Engineered biochar from microwave-assisted catalytic pyrolysis of switchgrass for increasing water-holding capacity and fertility of sandy soil.

Engineered biochars produced from microwave-assisted catalytic pyrolysis of switchgrass have been evaluated in terms of their ability on improving water holding capacity (WHC), cation exchange capacity (CEC) and fertility of loamy sand soil. The addition of K3PO4, clinoptilolite and/or bentonite as catalysts during the pyrolysis process increased biochar surface area and plant nutrient contents. Adding biochar produced with 10wt.% K3PO4+10 wt.% clinoptilolite as catalysts to the soil at 2wt% load increased soil WHC by 98% and 57% compared to the treatments without biochar (control) and with 10wt.% clinoptilolite, respectively.

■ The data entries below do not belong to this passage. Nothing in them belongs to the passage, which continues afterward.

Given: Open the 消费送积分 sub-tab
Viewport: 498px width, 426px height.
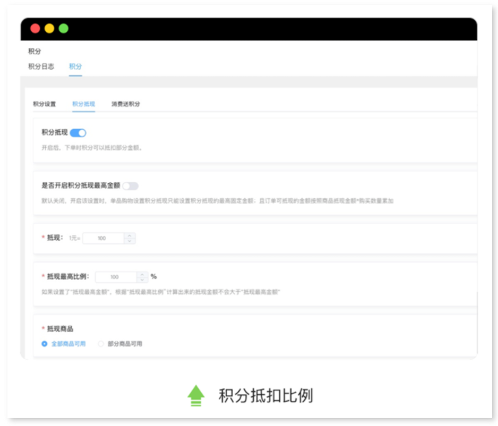Looking at the screenshot, I should (125, 104).
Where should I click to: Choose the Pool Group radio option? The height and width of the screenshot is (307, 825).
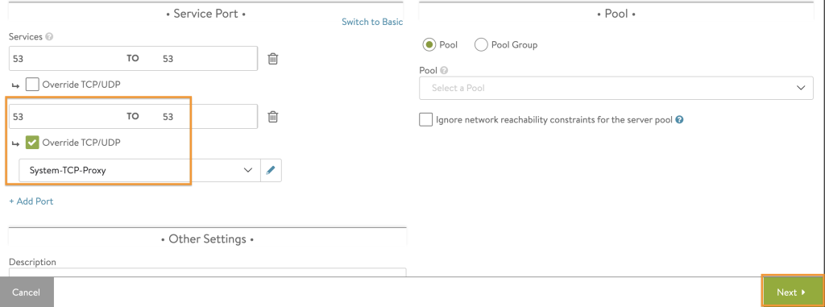click(481, 45)
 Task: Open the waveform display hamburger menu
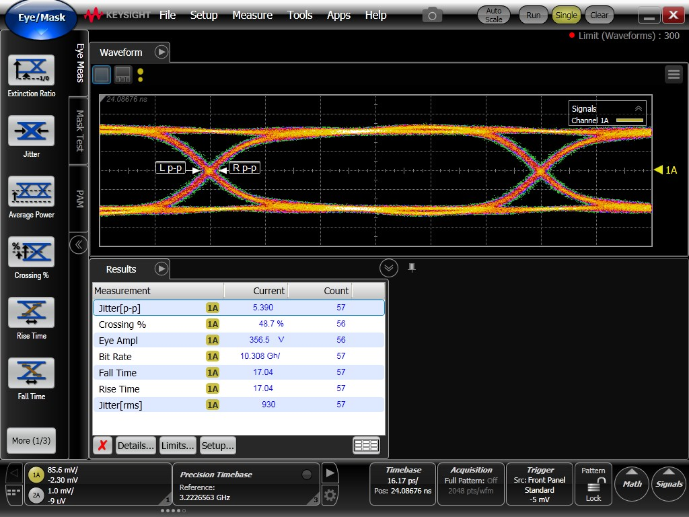674,75
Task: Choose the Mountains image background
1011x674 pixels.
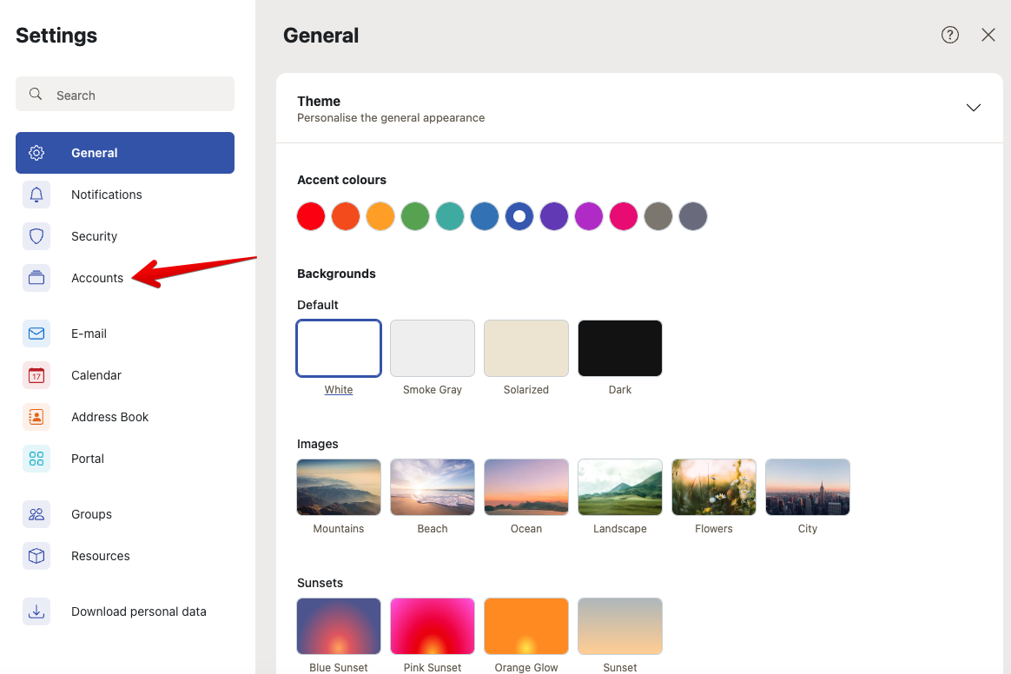Action: pos(339,487)
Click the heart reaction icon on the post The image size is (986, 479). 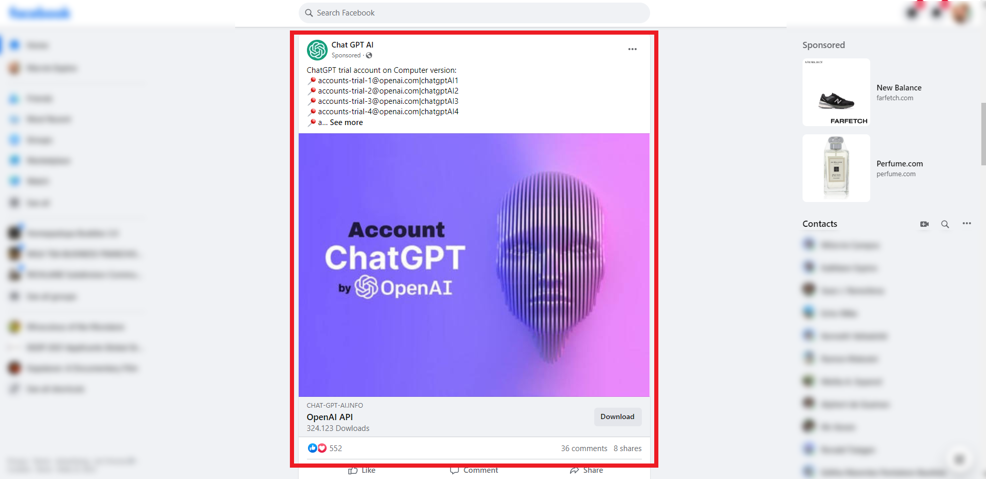321,447
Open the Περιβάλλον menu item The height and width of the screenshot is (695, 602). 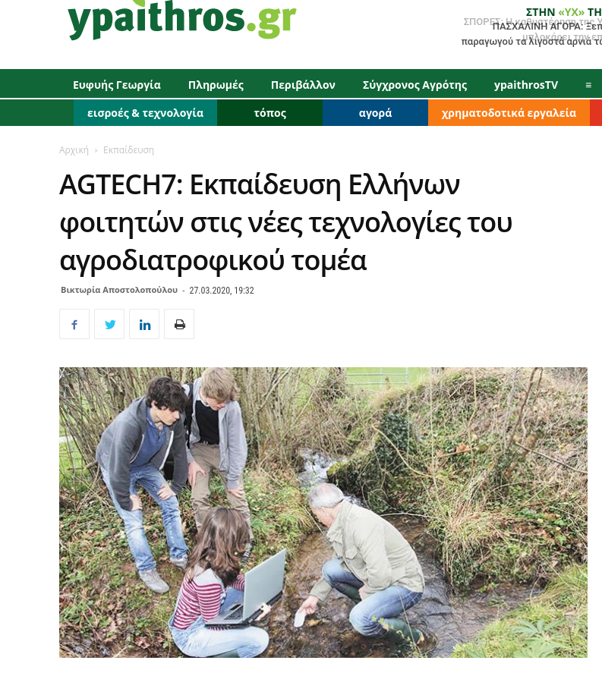pyautogui.click(x=303, y=85)
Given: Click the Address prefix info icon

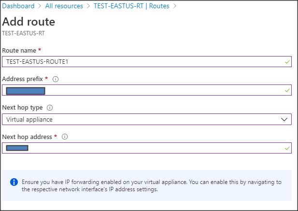Looking at the screenshot, I should coord(56,79).
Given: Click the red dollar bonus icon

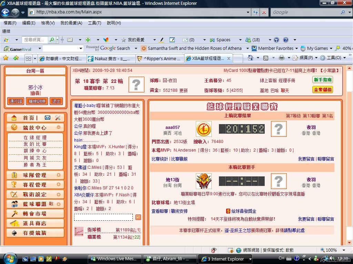Looking at the screenshot, I should click(x=228, y=211).
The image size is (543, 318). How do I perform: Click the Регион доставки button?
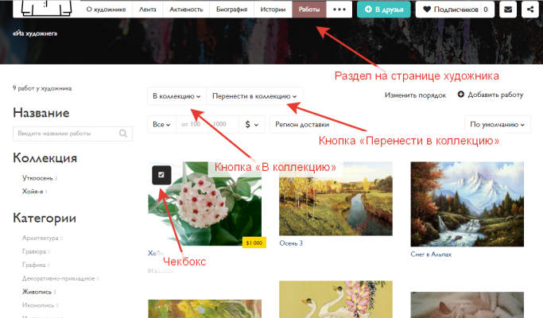point(301,125)
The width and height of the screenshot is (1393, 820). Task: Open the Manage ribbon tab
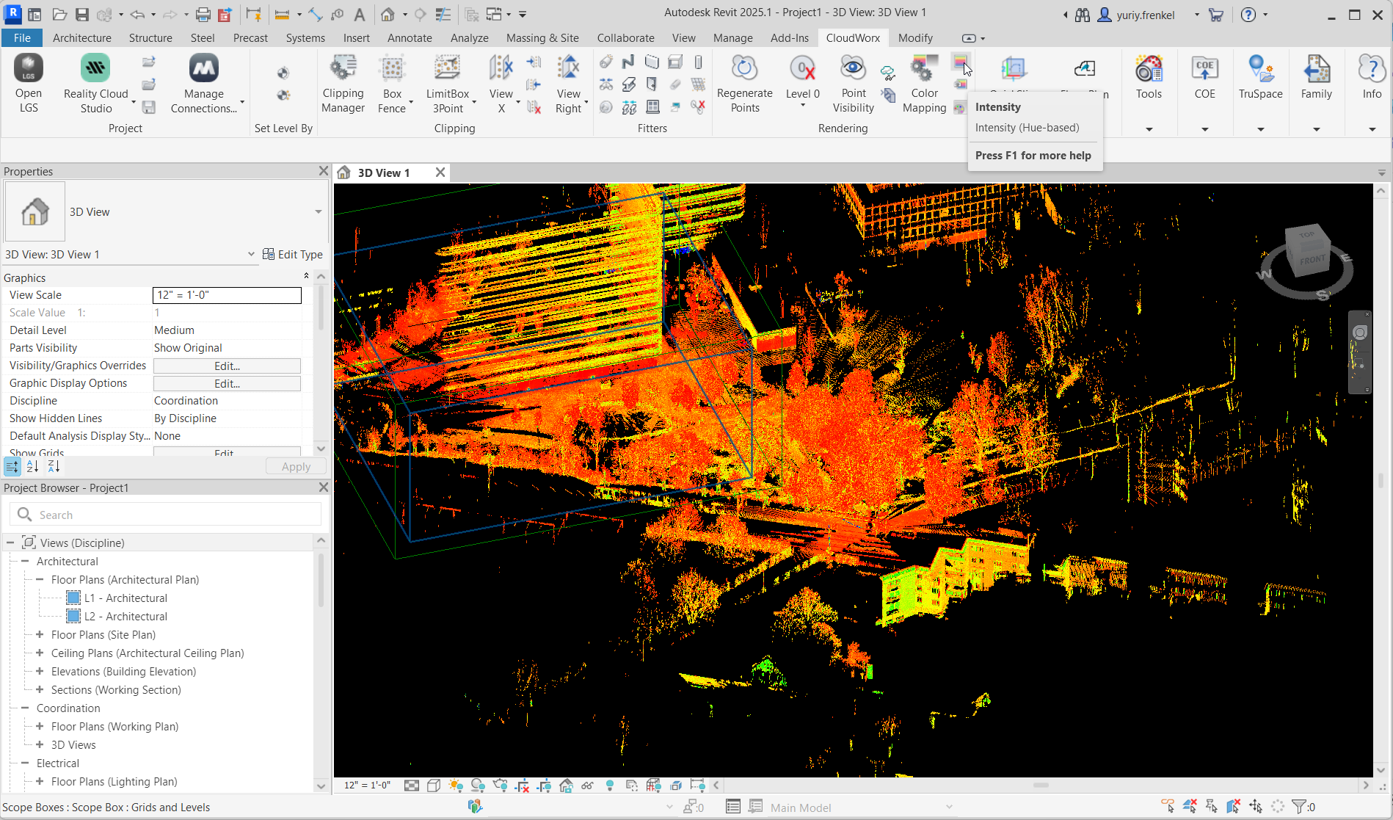point(732,38)
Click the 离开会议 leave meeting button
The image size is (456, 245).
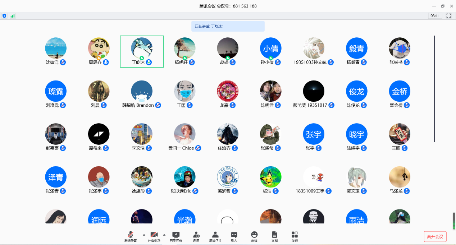coord(435,236)
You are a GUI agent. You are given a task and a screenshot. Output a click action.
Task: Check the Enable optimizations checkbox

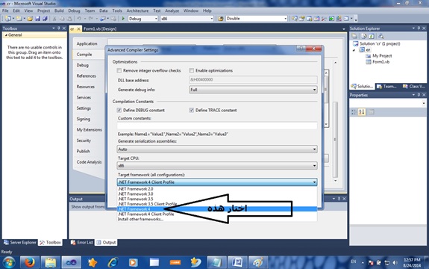pos(192,71)
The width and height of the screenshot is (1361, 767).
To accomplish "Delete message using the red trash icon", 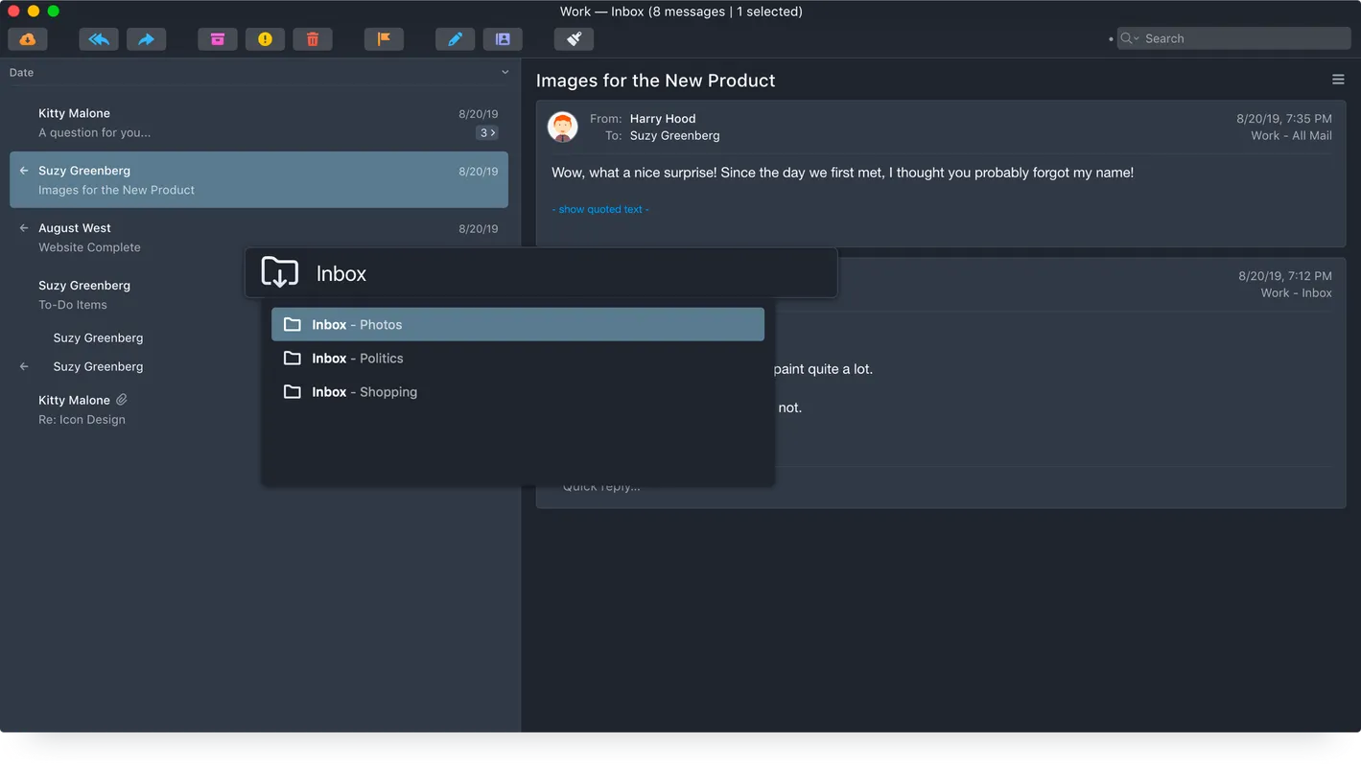I will (x=313, y=39).
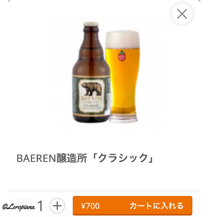Close the product detail popup

(x=182, y=14)
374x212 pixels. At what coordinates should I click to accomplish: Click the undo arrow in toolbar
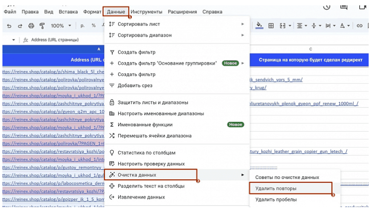[x=9, y=26]
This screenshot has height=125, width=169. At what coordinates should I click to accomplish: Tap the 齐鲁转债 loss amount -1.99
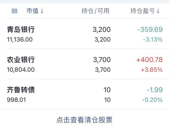[155, 90]
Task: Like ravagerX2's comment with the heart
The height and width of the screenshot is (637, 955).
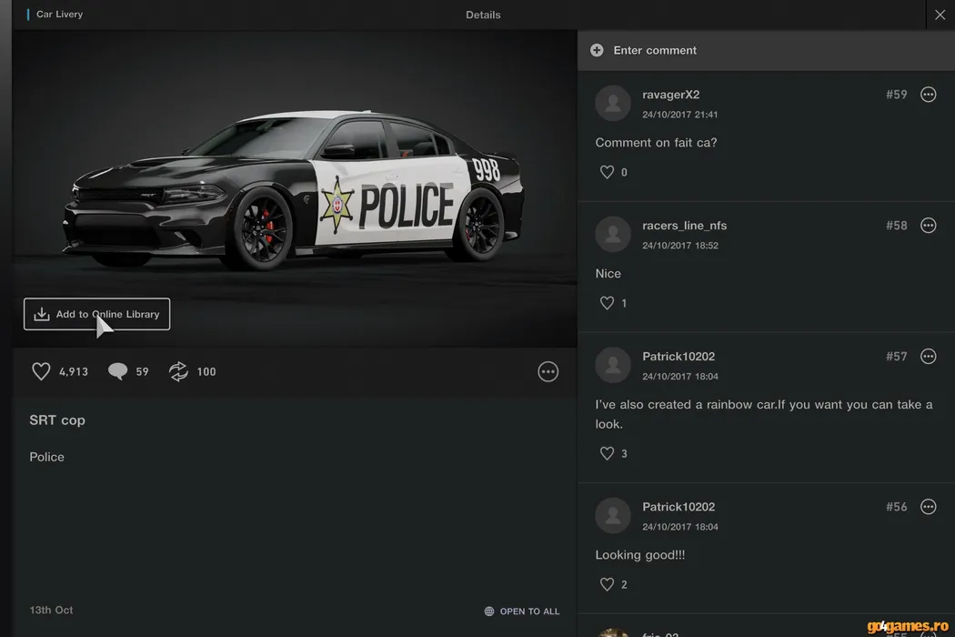Action: (607, 172)

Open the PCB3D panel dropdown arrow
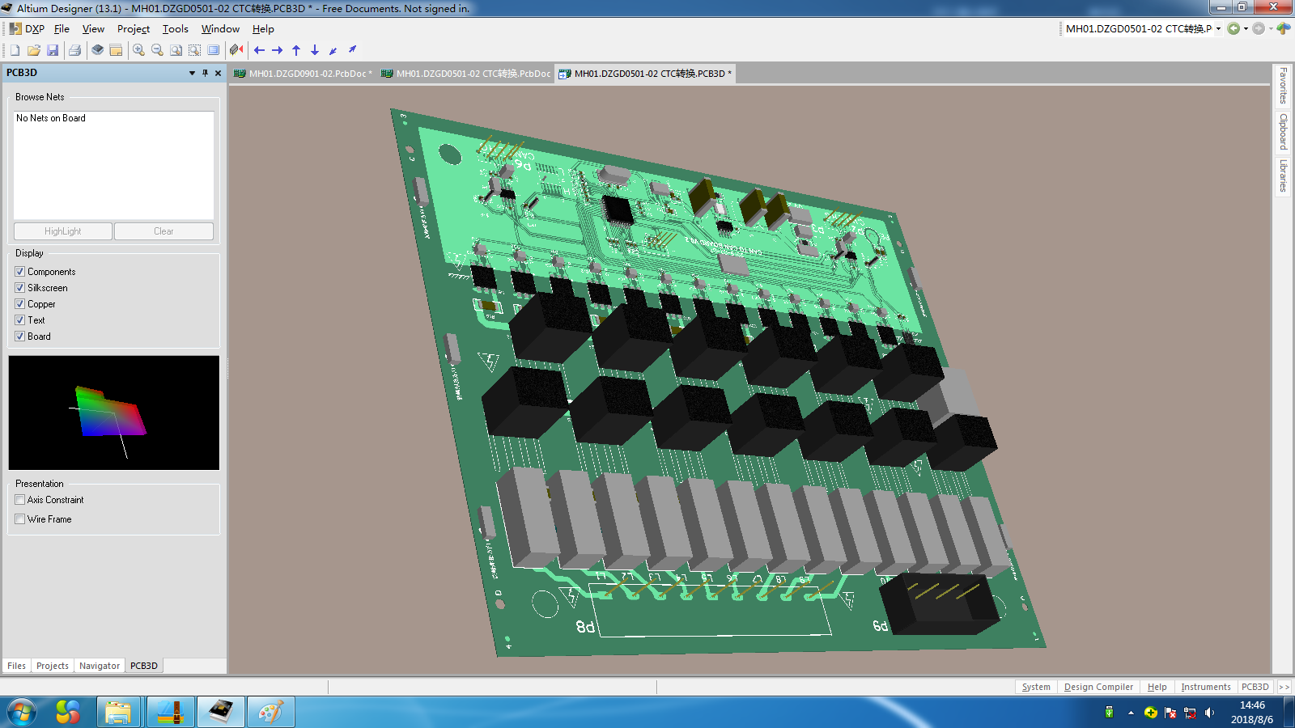tap(192, 73)
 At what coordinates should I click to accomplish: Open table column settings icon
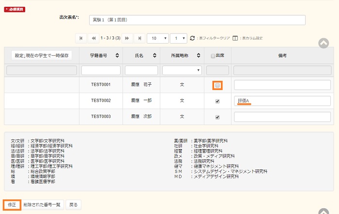pos(235,38)
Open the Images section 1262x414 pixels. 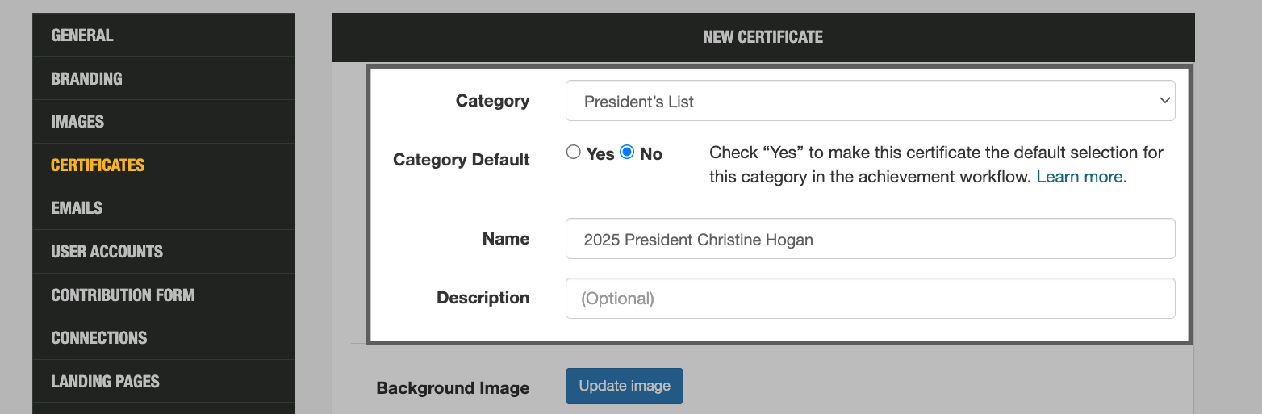click(x=77, y=122)

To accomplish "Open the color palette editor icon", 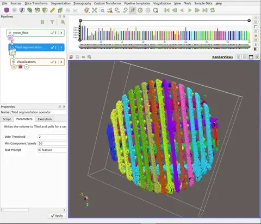I will pyautogui.click(x=87, y=10).
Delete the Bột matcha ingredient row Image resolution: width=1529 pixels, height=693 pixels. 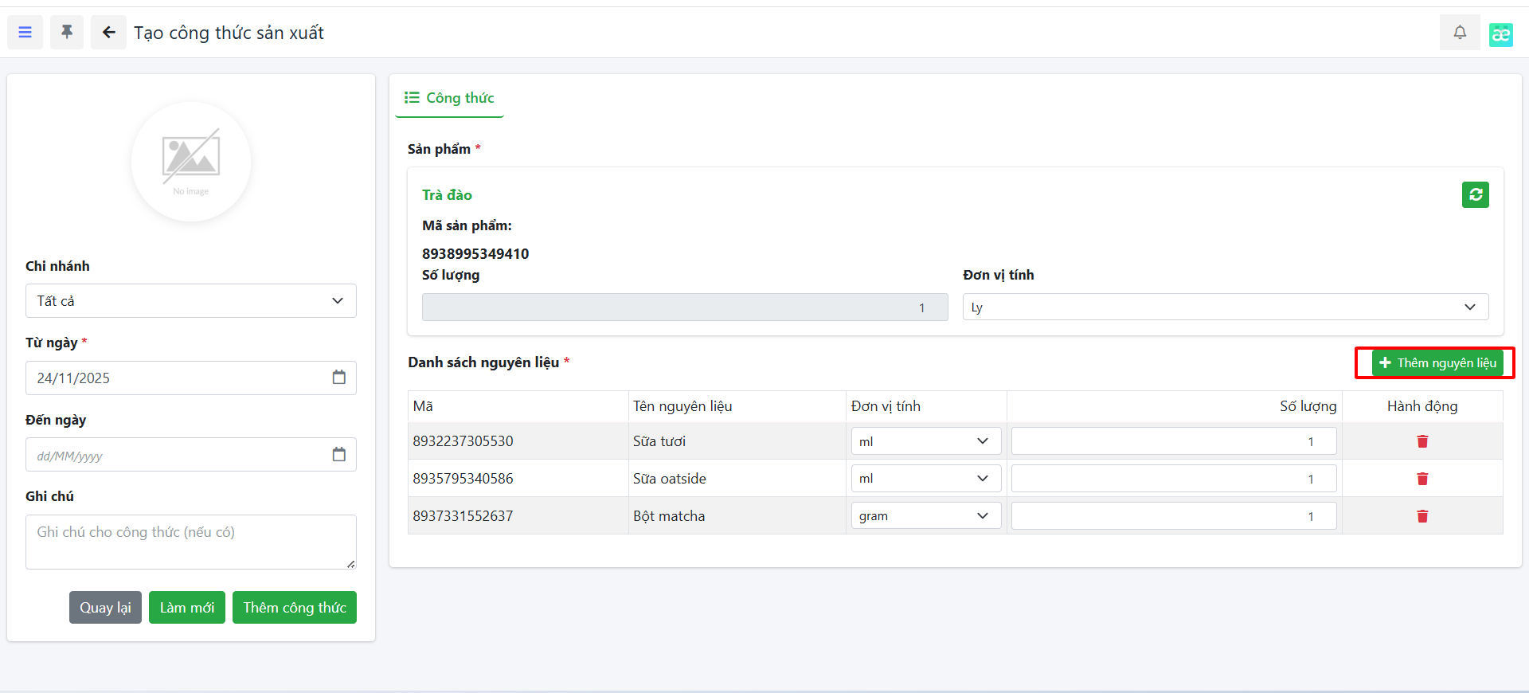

Synergistic effects on increased soil WHC were manifested for biochars produced from combinations of two additives compared to single additive, which may be the result of increased biochar microporosity due to increased microwave heating rate. Biochar produced from microwave catalytic pyrolysis was more efficient in increasing the soil WHC due to its high porosity in comparison with the biochar produced from conventional pyrolysis at the same conditions. The increases in soil CEC varied widely compared to the control soil, ranging from 17 to 220% for the treatments with biochars produced with 10wt% clinoptilolite at 400°C, and 30wt% K3PO4 at 300°C, respectively. Strong positive correlations also exist among soil WHC with CEC and biochar micropore area. Biochar from microwave-assisted catalytic pyrolysis appears to be a novel approach for producing biochar with high sorption affinity and high CEC. These catalysts remaining in the biochar product would provide essential nutrients for the growth of bioenergy and food crops.